Elle se rendit compte que Frameric était bien trop près, au ton de sa voix, et refusa de rouvrir les paupières pour s'exclamer :

-Va-t'en ! As-tu oublié ? Le plan ! Prends l'armure et pars !
Son corps trembla plus que jamais lorsqu'elle s'appliqua à retirer un par un les éléments de l'armure. Si Frameric avait hoché la tête, puis enfiler les pièces comme prévu, il s'empara de la jeune femme blessée. Les mains sous son corps, il fit preuve de fermeté devant ses protestations faibles.

-Le... le dragon...

-Il prend son envol comme il est là. Il va surement chercher un point d'eau pour apaiser ses blessures. On ne craint plus rien.

Malgré son incapacité à voir nettement autour d'elle, Rixende sentit un courant d'air subit et devina qu'il était produit par les ailes déployées. Elle essaya de recouvrer la vue, mais seul un haume lui faisait face. Pourtant, à sa manière de tenir ses prises, elle devinait la gravité de ses traits sous le métal.

-C'est... Dame Léceline que... tu dois...

-Suffit, Rixende. Je suis qu'un couillon, c'est vrai, mais je ne suis pas déloyal et si je dois une seule fois dans ma vie jouer le rôle d'un chevalier, c'est bien maintenant. Ne m'offense pas. Je te somme de te taire et d'économiser tes forces.
Trop assommée pour répliquer, et rappelée à l'ordre sur sa condition par le ton impérieux de son ami, elle obéit sans broncher. D'une oreille, elle entendit l'échange avec la jeune femme à la voix cristalline.

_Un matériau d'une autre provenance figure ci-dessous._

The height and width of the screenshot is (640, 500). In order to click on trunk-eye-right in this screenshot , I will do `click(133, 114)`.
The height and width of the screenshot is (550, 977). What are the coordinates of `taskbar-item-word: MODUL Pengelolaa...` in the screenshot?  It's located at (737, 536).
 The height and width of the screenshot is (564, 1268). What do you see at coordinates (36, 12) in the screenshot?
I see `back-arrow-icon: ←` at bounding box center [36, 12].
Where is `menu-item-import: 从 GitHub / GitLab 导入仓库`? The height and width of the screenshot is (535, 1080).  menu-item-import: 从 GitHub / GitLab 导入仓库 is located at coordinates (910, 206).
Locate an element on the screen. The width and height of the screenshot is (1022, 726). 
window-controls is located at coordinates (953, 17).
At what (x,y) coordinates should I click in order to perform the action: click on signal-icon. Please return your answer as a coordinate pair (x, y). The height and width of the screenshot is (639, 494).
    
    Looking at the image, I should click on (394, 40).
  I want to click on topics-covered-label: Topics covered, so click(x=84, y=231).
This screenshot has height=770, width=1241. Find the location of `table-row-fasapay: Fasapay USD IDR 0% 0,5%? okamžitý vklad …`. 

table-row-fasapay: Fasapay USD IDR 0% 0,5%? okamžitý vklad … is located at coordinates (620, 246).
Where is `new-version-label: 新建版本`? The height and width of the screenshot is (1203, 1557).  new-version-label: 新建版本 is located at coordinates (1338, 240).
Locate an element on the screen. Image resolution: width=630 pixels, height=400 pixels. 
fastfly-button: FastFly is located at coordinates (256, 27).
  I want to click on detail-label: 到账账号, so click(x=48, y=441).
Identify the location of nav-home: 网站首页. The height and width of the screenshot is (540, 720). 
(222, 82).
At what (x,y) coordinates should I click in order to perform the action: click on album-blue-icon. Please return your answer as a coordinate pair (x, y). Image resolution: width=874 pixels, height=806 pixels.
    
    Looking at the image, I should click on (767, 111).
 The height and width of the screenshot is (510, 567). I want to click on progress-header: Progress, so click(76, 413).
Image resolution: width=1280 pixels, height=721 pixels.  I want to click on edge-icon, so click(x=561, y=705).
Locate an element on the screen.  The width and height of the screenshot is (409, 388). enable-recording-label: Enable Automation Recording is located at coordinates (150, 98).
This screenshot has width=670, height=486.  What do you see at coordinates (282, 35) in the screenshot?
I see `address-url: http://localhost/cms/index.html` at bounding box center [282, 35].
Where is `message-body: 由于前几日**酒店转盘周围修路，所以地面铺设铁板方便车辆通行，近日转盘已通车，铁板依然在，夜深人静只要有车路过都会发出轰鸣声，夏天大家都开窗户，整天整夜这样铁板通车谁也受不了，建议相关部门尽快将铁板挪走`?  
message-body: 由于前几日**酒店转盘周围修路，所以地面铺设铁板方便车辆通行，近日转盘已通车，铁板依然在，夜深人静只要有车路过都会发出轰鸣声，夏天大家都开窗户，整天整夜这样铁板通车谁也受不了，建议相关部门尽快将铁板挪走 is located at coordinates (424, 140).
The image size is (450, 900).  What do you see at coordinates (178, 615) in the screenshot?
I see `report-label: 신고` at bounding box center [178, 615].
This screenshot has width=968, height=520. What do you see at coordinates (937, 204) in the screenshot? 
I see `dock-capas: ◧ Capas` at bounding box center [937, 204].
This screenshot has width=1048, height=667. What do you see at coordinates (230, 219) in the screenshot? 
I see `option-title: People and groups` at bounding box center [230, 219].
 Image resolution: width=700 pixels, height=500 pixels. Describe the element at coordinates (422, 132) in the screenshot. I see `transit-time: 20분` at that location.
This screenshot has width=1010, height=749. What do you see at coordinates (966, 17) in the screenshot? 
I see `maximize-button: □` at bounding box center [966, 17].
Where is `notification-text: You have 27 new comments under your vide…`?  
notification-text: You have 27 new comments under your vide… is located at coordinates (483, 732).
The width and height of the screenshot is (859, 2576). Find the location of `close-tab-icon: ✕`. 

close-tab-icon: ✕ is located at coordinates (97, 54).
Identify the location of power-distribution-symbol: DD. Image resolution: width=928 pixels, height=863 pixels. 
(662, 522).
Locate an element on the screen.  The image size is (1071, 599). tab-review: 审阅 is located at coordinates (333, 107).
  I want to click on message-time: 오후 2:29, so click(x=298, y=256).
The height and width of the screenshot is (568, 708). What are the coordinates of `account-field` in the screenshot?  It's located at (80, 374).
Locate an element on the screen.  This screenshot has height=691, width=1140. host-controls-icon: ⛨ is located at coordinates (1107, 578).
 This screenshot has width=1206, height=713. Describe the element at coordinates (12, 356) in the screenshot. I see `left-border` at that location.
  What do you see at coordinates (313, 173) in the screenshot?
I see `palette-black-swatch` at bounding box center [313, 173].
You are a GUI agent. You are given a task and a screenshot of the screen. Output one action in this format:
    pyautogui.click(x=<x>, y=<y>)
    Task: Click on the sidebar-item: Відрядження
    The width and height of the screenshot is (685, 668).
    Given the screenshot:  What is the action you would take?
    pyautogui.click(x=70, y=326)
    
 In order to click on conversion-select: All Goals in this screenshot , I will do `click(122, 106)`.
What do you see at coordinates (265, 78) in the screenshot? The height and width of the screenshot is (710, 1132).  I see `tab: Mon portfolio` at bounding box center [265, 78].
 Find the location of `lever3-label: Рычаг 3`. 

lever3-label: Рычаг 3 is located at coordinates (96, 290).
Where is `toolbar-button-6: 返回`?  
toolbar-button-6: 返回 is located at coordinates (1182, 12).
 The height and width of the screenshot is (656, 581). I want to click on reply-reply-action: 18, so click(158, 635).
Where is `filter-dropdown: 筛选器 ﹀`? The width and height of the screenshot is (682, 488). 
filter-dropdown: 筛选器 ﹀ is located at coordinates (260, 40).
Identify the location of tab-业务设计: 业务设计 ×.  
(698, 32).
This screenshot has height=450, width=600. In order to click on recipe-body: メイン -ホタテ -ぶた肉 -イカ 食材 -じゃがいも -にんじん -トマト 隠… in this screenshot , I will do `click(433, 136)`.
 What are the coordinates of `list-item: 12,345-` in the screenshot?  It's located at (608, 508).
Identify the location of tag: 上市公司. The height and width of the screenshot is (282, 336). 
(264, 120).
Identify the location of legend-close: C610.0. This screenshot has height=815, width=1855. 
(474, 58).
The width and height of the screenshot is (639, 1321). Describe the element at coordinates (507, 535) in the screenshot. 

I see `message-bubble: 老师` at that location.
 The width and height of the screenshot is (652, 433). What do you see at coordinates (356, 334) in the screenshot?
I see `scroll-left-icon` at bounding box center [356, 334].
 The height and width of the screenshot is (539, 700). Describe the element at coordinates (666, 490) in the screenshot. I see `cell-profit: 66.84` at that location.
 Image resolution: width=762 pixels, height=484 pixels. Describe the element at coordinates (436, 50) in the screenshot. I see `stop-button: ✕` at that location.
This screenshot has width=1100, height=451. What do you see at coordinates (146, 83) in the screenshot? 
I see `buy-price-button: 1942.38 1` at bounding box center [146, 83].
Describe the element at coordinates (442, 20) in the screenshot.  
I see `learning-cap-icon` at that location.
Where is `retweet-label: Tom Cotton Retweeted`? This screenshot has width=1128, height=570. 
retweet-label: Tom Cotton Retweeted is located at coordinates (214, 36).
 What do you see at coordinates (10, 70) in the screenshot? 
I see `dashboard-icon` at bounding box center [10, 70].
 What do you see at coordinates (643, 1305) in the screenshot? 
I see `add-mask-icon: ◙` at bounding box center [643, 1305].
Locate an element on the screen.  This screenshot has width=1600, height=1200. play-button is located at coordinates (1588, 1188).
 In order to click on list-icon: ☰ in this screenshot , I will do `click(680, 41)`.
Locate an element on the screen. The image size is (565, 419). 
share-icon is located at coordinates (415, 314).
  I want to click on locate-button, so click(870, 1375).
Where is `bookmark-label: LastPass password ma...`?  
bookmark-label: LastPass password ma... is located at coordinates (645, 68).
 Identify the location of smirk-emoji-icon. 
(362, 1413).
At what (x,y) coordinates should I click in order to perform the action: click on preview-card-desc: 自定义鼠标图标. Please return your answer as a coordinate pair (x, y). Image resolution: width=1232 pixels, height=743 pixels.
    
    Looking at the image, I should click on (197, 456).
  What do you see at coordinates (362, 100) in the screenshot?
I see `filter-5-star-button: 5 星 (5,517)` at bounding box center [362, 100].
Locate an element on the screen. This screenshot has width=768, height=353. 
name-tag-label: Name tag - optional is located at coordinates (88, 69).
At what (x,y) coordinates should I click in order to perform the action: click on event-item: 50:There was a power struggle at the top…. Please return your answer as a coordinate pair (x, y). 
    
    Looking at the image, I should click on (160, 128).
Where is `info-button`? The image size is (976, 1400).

-Oh Seigneur dieu ! Est-elle... ?

-Non, elle est en vie, soyez sans crainte. Je suis Frameric de Trévènes, fils du seigneur Rodolphe de Trévènes, et voici ma palfrenière, Rixende. Le dragon a été mis en déroute. Me permettez-vous de vous ramener à mon fief dès demain ? Cette nuit, nous pourrons nous reposer en forêt, je nous trouverai un endroit proche d'un ruisseau, je connais bien ces terres. Je vous protégerai jusqu'à notre arrivée.

-Oui, sire Frameric, j'y consens. Sans vous, j'aurais fini dans son ventre un jour l'autre. Je n'ai survécu que grâce aux restes de viande cuite, ici... Qu'il me tarde de retrouver un lit douillet et des mets plus raffinés.

-C'est entendu, donc ! Je n'ai hélas plus de cheval, nous devrons marcher toute la journée.

Rixende n'en entendit pas plus, elle fut emportée par la fatigue. Au milieu des douleurs, elle goûtait au plaisir d'être entre les mains de Frameric, jusqu'à son dernier instant de lucidité.